Nvidia · Filed Sep 8, 2025 · Published Jun 18, 2026 · verified — real USPTO data

Nvidia Patents an AI That Reads Images the Way You'd Describe a Painting

Nvidia has filed a patent for a training approach that teaches AI to understand images by slicing them into tiles, running each piece through multiple specialized analyzers, and then feeding all that visual information into a language model — the kind of AI that generates text.

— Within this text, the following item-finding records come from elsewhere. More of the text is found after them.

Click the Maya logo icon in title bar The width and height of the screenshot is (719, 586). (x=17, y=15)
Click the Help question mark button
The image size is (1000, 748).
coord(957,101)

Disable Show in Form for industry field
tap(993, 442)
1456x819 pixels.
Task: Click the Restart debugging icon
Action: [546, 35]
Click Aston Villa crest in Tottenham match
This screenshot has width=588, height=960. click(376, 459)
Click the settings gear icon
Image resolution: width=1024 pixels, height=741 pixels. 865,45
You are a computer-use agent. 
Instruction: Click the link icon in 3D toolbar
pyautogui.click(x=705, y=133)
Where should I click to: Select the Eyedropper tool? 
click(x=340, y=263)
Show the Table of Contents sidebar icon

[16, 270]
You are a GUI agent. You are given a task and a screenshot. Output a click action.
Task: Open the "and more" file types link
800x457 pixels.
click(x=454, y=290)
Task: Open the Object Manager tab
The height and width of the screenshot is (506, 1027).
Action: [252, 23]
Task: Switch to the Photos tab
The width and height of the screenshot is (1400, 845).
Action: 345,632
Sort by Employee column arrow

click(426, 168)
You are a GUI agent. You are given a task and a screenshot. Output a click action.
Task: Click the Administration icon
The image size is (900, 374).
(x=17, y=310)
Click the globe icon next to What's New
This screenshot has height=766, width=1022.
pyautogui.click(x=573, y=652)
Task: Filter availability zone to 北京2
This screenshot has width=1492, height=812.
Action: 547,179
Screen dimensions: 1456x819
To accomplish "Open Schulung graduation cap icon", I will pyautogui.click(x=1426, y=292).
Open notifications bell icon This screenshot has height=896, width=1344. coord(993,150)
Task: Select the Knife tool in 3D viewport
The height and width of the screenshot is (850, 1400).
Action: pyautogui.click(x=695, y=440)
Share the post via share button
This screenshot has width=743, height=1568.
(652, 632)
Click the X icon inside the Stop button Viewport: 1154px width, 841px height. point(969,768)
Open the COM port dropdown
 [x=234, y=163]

Nvidia Patent: Teaching AI to See Images in Pieces — figure from US 2026/0170269 A1
FIG. 1A — rendered from the official USPTO publication PDF.
Publication number US 2026/0170269 A1
Applicant NVIDIA CORPORATION
Filing date Sep 8, 2025
Publication date Jun 18, 2026
Inventors Zhiding YU, Zhiqi LI, Guo CHEN, Shilong LIU, Shihao WANG, Vibashan VISHNUKUMAR SHARMINI, Shiyi LAN, Hao ZHANG, Yilin ZHAO, Subhashree RADHAKRISHNAN, Nai Chen CHANG, Karan SAPRA, Amala Sanjay DESHMUKH, Tuomas RINTAMAKI, Matthieu LE, De-An HUANG, Jose Manuel ALVAREZ LOPEZ, Bryan CATANZARO, Jan KAUTZ, Andrew J. TAO, Guilin LIU
CPC classification 382/159
Grant likelihood Medium
Examiner CENTRAL, DOCKET (Art Unit OPAP)
Status Docketed New Case - Ready for Examination (Oct 3, 2025)
Parent application Claims priority from a provisional application 63733405 (filed 2024-12-12)
Document 20 claims

How Nvidia's image-tiling AI model actually works

Imagine trying to describe a crowded painting to a friend over the phone. It's easier if you talk about it section by section — top-left corner, center, bottom-right — rather than trying to capture everything at once. Nvidia's patent takes a similar approach with AI.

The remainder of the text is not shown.